— Start of Excerpted text —
# M-Edge e-Luminator booklight



## taz454 (Jul 4, 2009)

Can anyone tell me where i can buy a M-Edge e-Luminator  booklight?

Thanks


----------



## Jessi (Jun 19, 2009)

I've looked and the only thing I can think of is going to buymedge.com and contacting customer support. I don't see the e-luminator on their site and amazon says it's currently unavailable.


----------



## Addie (Jun 10, 2009)

They've apparently been taking forever to come out with their new one (pushing back the release date several times), and they aren't selling any of the old model. The only suggestion, aside from waiting, I can think of is maybe searching ebay. Of course, you'll be getting the old version.


----------



## Jessi (Jun 19, 2009)

I checked eBay, one of the first things I did when I saw this thread. I didn't see any matches for it. So if you were wanting the light soon, I don't think that's possible. I've read a good bit of posts from various sites that were talking about when the newer one would come out, but it was ranging from pre-order in March and delivery in May?? Obviously that wasn't the case. But if you do get lucky, let us know!


----------



## RangerXenos (Mar 18, 2009)

I've been waiting, last I heard they were close to offering it for sale this month. (They've been working on redesign -- I don't understand why it should take this long...)


----------



## Addie (Jun 10, 2009)

RangerXenos said:


> I've been waiting, last I heard they were close to offering it for sale this month. (They've been working on redesign -- I don't understand why it should take this long...)
— End of Excerpted text —
— Start of Records shown —
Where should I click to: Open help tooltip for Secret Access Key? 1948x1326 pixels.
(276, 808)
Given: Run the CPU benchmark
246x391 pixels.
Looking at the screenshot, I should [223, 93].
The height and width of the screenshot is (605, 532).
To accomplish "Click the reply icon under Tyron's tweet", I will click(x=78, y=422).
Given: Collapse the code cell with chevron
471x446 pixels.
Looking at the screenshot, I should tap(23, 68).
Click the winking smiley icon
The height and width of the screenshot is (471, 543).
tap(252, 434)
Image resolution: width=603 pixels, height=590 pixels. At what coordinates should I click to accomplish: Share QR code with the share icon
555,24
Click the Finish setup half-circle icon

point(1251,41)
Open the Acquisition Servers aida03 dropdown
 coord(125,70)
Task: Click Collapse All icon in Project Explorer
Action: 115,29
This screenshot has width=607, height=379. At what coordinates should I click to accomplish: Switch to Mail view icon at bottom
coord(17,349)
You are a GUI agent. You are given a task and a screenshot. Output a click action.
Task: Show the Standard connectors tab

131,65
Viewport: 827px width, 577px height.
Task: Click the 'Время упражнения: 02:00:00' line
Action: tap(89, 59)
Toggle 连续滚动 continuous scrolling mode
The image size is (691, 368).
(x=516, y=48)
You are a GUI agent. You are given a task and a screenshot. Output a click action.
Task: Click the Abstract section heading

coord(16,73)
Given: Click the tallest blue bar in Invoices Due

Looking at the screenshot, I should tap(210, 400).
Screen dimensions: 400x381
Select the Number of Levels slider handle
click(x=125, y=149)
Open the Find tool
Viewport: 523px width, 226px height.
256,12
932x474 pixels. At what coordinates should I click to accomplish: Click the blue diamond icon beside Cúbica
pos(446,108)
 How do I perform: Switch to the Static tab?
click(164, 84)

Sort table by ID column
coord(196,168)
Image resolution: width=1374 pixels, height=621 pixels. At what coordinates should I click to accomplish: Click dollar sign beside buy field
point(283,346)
— End of Records shown —
--- What is asked ---
1. List every distinct username that posted in the e-Luminator booklight thread.
2. Carry on the e-Luminator booklight thread from the point where it stops.

--- Set of answers ---
1. taz454, Jessi, Addie, RangerXenos

2.
Not sure. But as long as it's taking, it better be awesome for all those waiting with their M-Edge products. *keeping my fingers crossed for you all*


----------



## MarieAtMEdge (May 27, 2009)

The complete redesign, which proved to be much more complex and took way longer than we originally imagined, of our e-Luminator booklight is done and the lights are in production. And although we do expect to have them available sometime soon this summer, because we have had to push back the release date several times already (due to unforeseen development/production delays) we will not set a new date until we are 100% sure we can meet it this time.

We will be sending out a special, limited-time, promotional offer for the light to everyone who has subscribed to our email newsletter. So, if you haven't done so already, please follow the link below and sign up. If you are subscribed, you will be able to use the promo email as notice that the lights are being released.

http://www.buymedge.com/about/contact/

If anyone has any additional questions or concerns, we can be reached at [email protected] Your interest in and satisfaction with our products is important to us! And we appreciate your continued patience! Thank you!

Take Care,
Marie
Team M-Edge


----------



## Jessi (Jun 19, 2009)

Ooooh, yay! I'm pretty excited about this new light. Signing up now! Thanks!


----------



## Xopher (May 14, 2009)

Thanks Marie,

There are many of us out here anxiously awaiting the new lights.


----------



## MarthaT (Mar 3, 2009)

Xopher said:


> Thanks Marie,
> 
> There are many of us out here anxiously awaiting the new lights.


I know I am


----------



## drenee (Nov 11, 2008)

I too have been waiting for the new light.  I still LOVE my old light and am looking forward to the new design.
thank you, M-edge
deb


----------



## taz454 (Jul 4, 2009)

Thanks all I did get in touch with M-Edge and got the same email  that that was poster above.


----------



## krissynae (Feb 21, 2009)

I wrote them about a month ago and asked when it would be it would be available. They said sign up for the newsletter and it will be announced in it.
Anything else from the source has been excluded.